Şimdi bu sayfada bahsedeceğim şey ne mi? Adını koyamıyorum. Nereden girsem diye düşünüyorum.
İnsanların ‘’bu benim’’ diyerek yaptığı ve bir türlü göremediği hatalarından
kaynaklanan kayıplarından mı? , ‘’Sen bilirsin’’ deyip kolayca rest çekerek
yalnızlaştığını ve yalnızlaştırdıklarından mı?
Belki birkaç satırdan sonra yazmaktan vazgeçer
yazımı kısa keserim. Eksik kalan, bahsetmeyi unuttuğum şeyler de olacaktır. Ben
tekrar bir düzeltme yaparak hatırladıklarımı ekleyeceğim ve bir süre sonra
bundan vazgeçeceğim. Aklım ‘’Neyi ve kimi değiştirebilirsin ki?’’ yi çat önüme
koyacak çünkü… Kırık bir tebessümle ona gülecek hayatıma devam edeceğim sonra…
‘’İstemek’’
diyelim; ‘’Bir kadın neyi isterse başarabilir sorusuna en emin olduğun cevabın ne
olurdu?’’ diye sorsalar ‘’Hangi işi başarabilir yada başaramaz bilemem ama bir
adamı istiyorsa mutlaka onu elde eder’’ şeklinde cevap verirdim. Bir kadın bir
şeyi istemezse istemez. (nokta) Bir adam istenmediğini anlamazsa kadında
süründürür. Anlasın diye. Oyalar, oynar yani …
Her konuda
bir şeyin sağlıklı oluşabilmesi için, net cümleler, net kararlar almak sonuç
açısından daha sağlıklı olacaktır. ‘’Olacak’’ / ‘’Olmayacak’’ , ‘’Başlasın
Görelim’’ / ‘’Başlamasın Görmeyelim’’ , ‘’Gidelim’’ / ‘’ Gitmeyelim’’ ,
‘’Konuşalım / Konuşmayalım’’ …. Şeklinde. Yani işin; ‘’Bakalım’’,’’Düşünelim’’,
‘’Yarın Bir Daha Konuşalım’’ tarafı olmamalı. Bir kadının ne istediğini çözmek
en zor iştir. Bence tek nedeni de, kafasındaki akışlara göre çok kolay ve
acımasızca kararlarını değiştirebilmesi ve size karşı hiçbir sorumluluk
hissetmemesidir.
○ ○ ○ ○
Verilen Görev A
Metin bloğuna göre bir kadın bir adamı istiyorsa ne olur?
Kayıtların metin bloğuyla hiçbir ilgisi yoktur.

Veri Satırları
○ ○ ○ ○
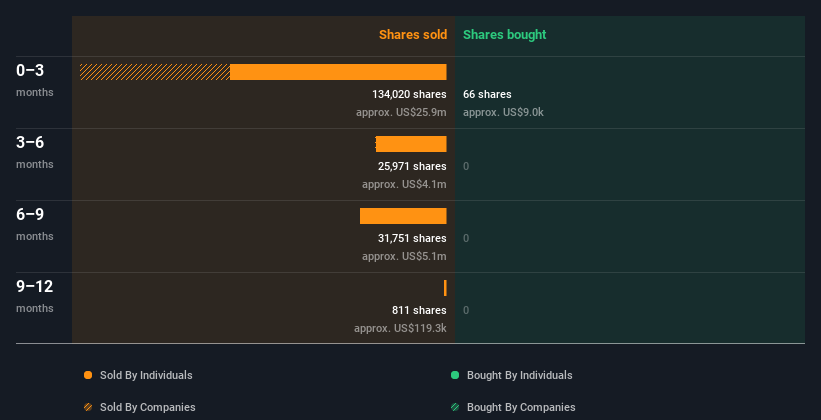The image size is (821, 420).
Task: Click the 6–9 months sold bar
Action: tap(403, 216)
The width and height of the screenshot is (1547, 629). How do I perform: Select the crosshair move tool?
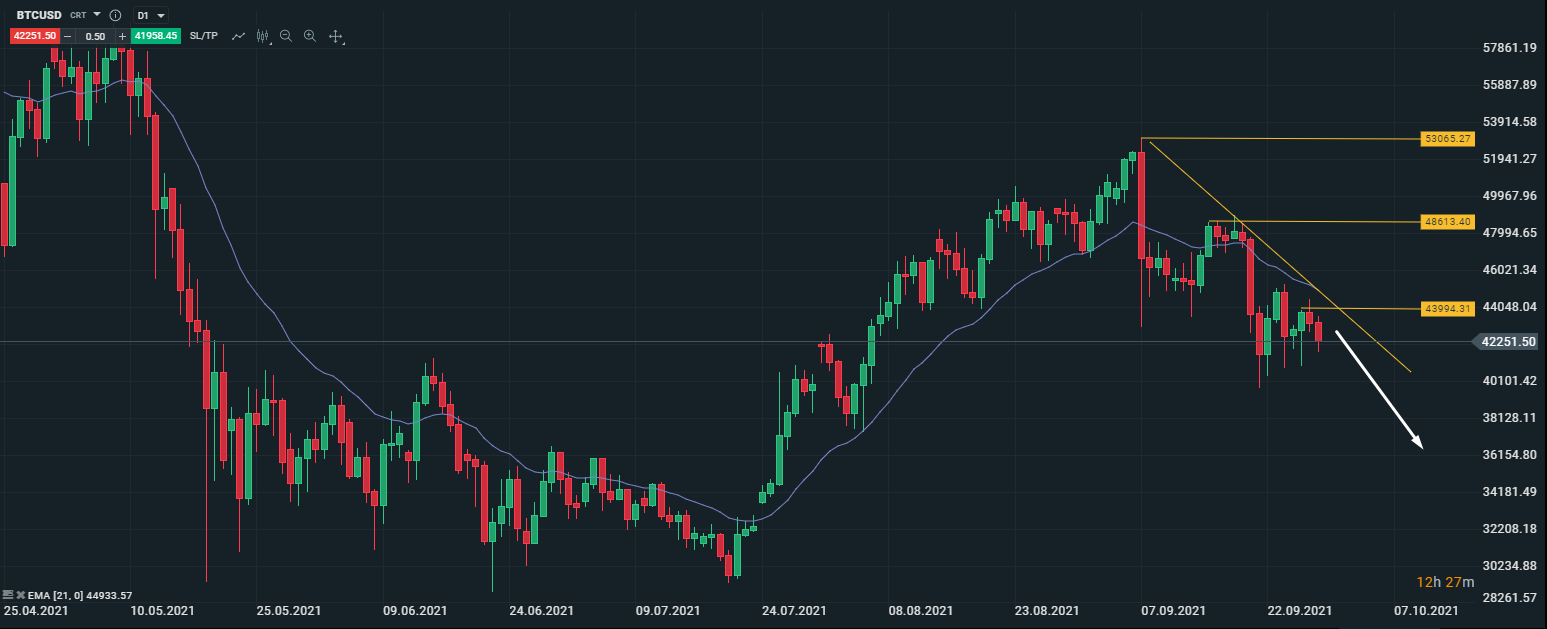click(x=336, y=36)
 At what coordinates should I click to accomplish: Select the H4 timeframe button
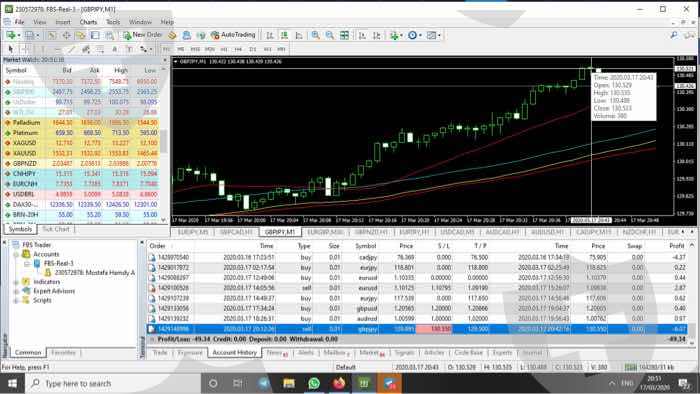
○ ○ ○ ○
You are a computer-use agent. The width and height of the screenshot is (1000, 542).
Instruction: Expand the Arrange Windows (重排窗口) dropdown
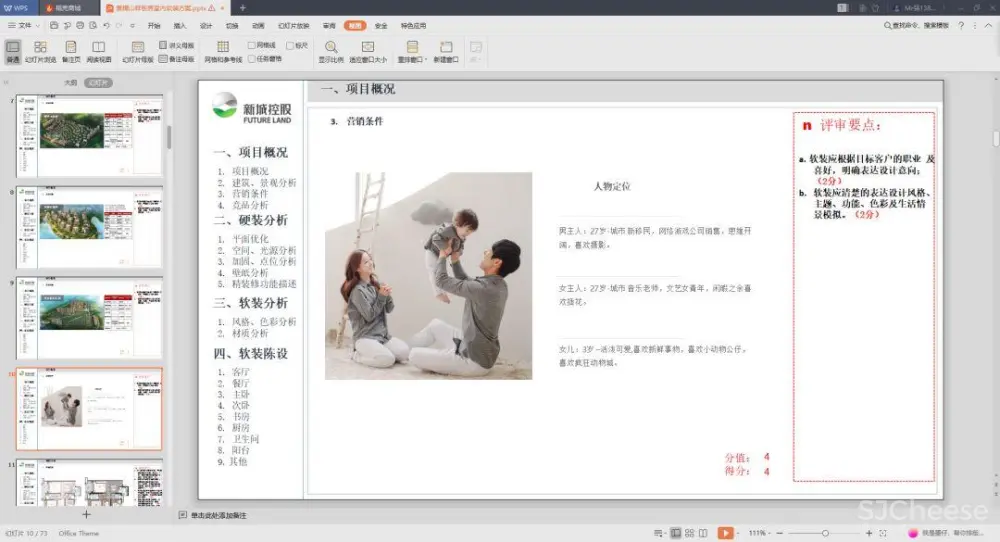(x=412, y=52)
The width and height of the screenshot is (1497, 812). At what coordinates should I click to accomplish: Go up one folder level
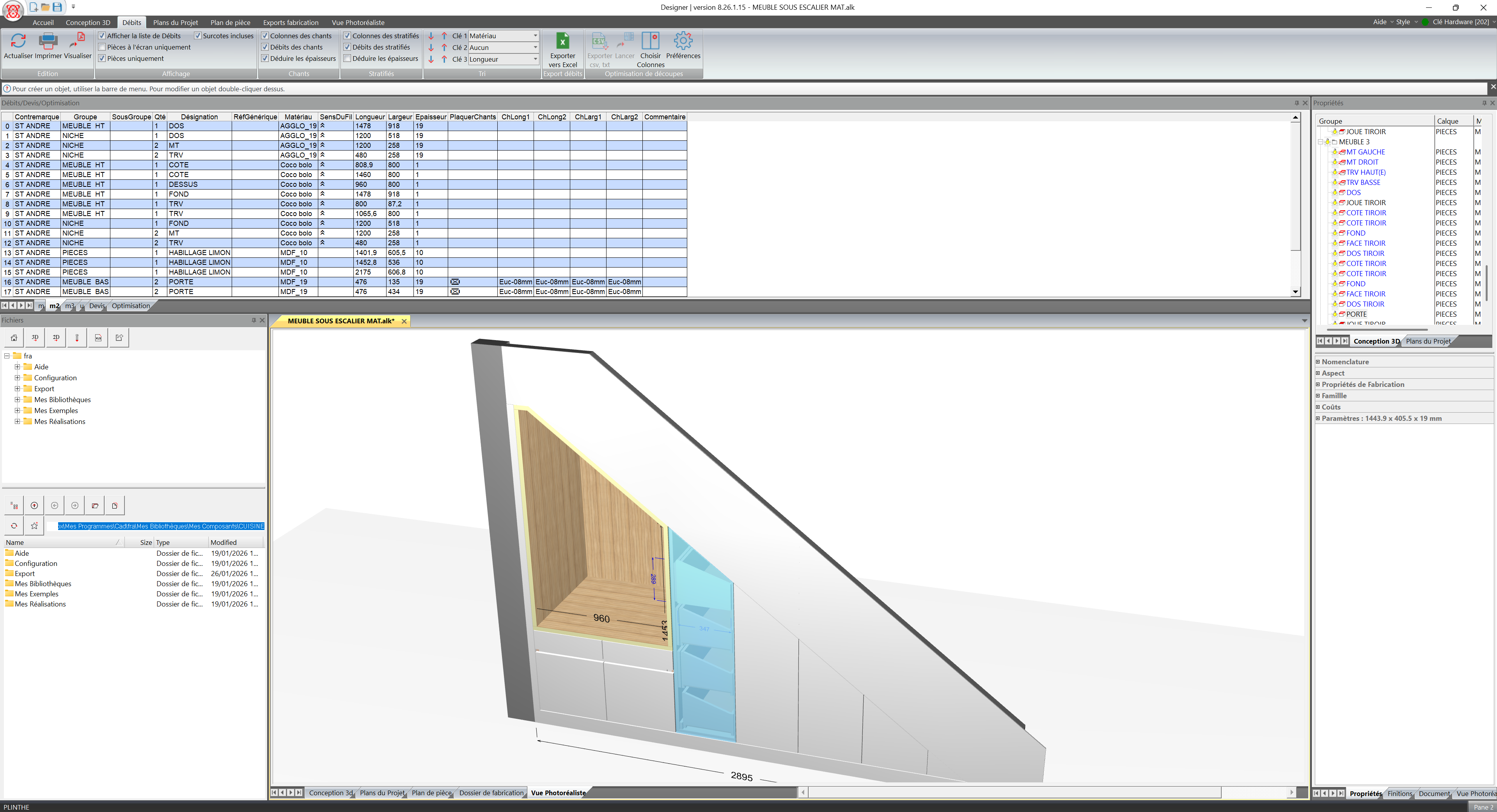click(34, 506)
○ ○ ○ ○
Verilen Görev B
Kayıtlarda "The image size is (821, 420)." içeren satırdan "At what coordinates should I click to accomplish: Select" içeren satıra kadar, iki uç da dahil, satırları her satır için bir dize olacak şekilde JSON listesine çevirin ve boş satırları atlayın. Resimleri yanıta koymayın.

Doğru Yanıt A
Onu mutlaka elde eder.

Doğru Yanıt B
[
  "The image size is (821, 420).",
  "Task: Click the 6–9 months sold bar",
  "Action: tap(403, 216)",
  "The width and height of the screenshot is (1547, 629). How do I perform: Select the crosshair move tool?",
  "click(x=336, y=36)",
  " At what coordinates should I click to accomplish: Select the H4 timeframe button"
]